The Amazing Vacation is a children's fantasy novel written in 1956 by Dan Wickenden, illustrated by Erik Blegvad. It is very rare, with fewer than 50 copies available in libraries. It is fondly remembered by children of the era, and has been cited by authors as one of the formative books of their childhood.

== Plot summary ==
The plot follows the adventures of Ricky and Joanna, a brother and sister, on vacation from their home in New York City. They have gone to stay with their Uncle Hubert, Aunt Cordelia, and Cousin Emmeline in the rural town of Trimble Valley, while their parents are traveling "on business" in Paris. They are met at the train station by the housekeeper, maid, cook, and witch named Mrs Breadloaf. The children are driven to an old Victorian house where the family lives.

Uncle Hubert is described as a not very good magician, Aunt Cordelia is a gardener, and Cousin Emmeline is "not all here". The children explore the house and find a magical window in the study. The window has a stained glass border and shows scenes from another world: "The Country Without A Name". It appears that some members of the family have traveled to that country, and have lost parts of themselves there, accounting for their strange behavior. Emmeline has lost a turquoise stone from a necklace, which explains why she is "not all here".

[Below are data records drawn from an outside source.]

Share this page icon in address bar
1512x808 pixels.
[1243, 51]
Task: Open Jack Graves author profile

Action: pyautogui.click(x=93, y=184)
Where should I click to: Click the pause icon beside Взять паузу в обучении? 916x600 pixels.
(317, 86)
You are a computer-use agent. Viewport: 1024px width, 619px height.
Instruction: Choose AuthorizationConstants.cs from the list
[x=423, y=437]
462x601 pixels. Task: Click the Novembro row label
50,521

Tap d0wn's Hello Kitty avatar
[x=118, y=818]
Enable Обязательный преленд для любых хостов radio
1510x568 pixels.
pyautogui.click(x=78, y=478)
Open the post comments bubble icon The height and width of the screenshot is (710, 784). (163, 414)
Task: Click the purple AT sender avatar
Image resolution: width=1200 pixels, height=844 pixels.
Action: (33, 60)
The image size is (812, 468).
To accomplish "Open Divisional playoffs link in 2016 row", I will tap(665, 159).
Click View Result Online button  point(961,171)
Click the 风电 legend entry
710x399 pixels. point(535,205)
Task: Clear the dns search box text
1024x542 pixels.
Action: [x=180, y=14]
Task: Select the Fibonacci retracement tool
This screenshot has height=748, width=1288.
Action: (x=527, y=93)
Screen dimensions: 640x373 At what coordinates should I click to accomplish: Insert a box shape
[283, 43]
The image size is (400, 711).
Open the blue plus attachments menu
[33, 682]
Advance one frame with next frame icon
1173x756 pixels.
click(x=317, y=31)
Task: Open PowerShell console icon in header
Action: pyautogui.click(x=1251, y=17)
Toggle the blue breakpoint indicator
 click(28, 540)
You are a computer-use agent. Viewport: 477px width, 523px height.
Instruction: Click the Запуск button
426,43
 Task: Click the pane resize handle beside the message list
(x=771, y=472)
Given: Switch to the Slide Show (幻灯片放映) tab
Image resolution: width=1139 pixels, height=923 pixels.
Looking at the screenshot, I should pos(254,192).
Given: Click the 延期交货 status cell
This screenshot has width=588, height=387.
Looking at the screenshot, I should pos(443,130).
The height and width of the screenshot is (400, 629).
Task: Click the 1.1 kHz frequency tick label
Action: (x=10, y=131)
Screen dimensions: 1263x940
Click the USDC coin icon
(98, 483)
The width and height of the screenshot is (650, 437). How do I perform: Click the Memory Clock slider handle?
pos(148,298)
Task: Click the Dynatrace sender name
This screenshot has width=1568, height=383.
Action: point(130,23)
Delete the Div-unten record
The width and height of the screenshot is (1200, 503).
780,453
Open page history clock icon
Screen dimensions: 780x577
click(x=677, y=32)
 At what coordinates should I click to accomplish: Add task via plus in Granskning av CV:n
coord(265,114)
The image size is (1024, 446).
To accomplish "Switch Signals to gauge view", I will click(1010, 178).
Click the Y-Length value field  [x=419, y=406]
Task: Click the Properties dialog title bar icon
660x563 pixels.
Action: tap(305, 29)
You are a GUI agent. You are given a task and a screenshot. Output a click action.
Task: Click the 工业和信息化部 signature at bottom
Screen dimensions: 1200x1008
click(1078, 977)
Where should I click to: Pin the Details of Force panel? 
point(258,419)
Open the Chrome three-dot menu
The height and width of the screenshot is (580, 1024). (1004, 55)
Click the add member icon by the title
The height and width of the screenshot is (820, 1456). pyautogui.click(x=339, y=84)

With the help of Mrs. Breadloaf, the children open the window and go to the country. Ricky takes his scout knife, and Joanna her knitting bag, which they are told not to give away. They soon meet "a fretful porpentine" who is Mrs. Breadloaf's familiar and who eventually becomes Joanna's faithful servant. Against warnings, the children separate, with Joanna going to the isthmus of Bab'-au-Rhum with Queen Matildagarde VII, and Ricky going to the mountains on the advice of Federico the Porpentine, who goes off to find Joanna.

Joanna spends time on the island with the companions of the Queen: Tansy, Pansy, and Goldenrod. She avoids several attempts by the Queen to steal her knitting bag. Finally she escapes and meets Ali the Boa Constrictor who guides her to the neighboring island Baba. On the way she meets the magician Gordon Johnson.

Meanwhile, Ricky has met the Indian Chief Matinkatunk, his own faithful servant and guide in the Country Without a Name. They travel together until their horses, and Ricky's knife, are stolen by Tim Tumbleweed, who is really Yarrow, the king's treacherous stepson, in disguise. Ricky and the Chief are taken prisoner by King Willexander's henchmen and he is imprisoned in the Castle of the Upper Lowlands. Ricky is finally released when he agrees to accept a false knife from Yarrow. Joanna has been brought to the Castle, after leaving the island of Baba and rescuing Federico from the Island Rhum. Joanna gives away a sweater she knitted, but not the knitting bag, to Princess Citronella in exchange for a turquoise which she thinks is the one lost by her cousin.

Joanna and Ricky finally get to Triple Peak, the home of the Magicians Congress, and a ghost town. They are reunited with Mrs Breadloaf, and travel to the battlefield of the impending war between the King and Queen. Both children parachute from a Dragon Jet and rescue friends and recover lost objects. The War is settled with the help of the Old Magician and the President, and Ali is transformed from a snake back into Prince Culebra, the princess's lost love.

In the final scenes, Joanna and Ricky return to the magic window and climb back into their Uncle's house where they are reunited with all their relatives, and their parents.